Awhile ago, I had a DNA test. The results contained a couple of surprises, though the fact that there were surprises wasn’t, in itself, surprising.

Let me back up.

Years ago, when I was recently diagnosed with IIH, drugged to the gills, recovering from a spinal tap, and bored out of my mind, I decided genealogy would be more fun than staring at the ceiling and trying not to throw up. There was only one problem.
We’ll call him Albert.

Albert was my great-grandfather. He was my maternal grandmother’s father and, by all accounts, an absolute chemical toilet fire of a man. My grandmother wasn’t really raised by her parents — her mother died in a sanitarium at age 22, and her father, well…

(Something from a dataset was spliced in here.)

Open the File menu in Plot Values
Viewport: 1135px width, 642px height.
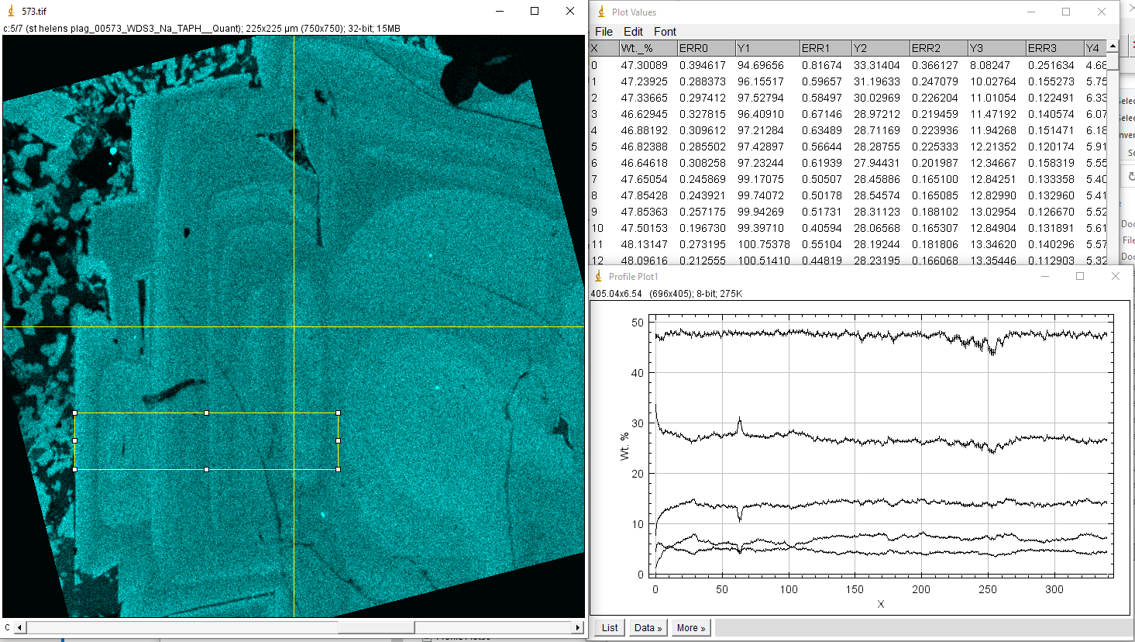(604, 32)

Let’s just say I didn’t have much to go on other than that side of my family was French-Canadian, and their name was spelled wrong. It was extremely difficult to get more information about them, because every search result for my great-grandfather only turned up his many, many, many appeals from Attica. (Also, he was the one who changed the spelling of his last name, and was the only one in his entire family who spelled it that way. It’s like he went out of his way to make this impossible.)

I probably would not have liked great-grandpa Albert if I had known him in life. I have two toxic relatives who are both much closer to me and still living, and I don’t even talk to them. Neither of them have even been in and out of maximum security prison (as far as I know. It’s been awhile).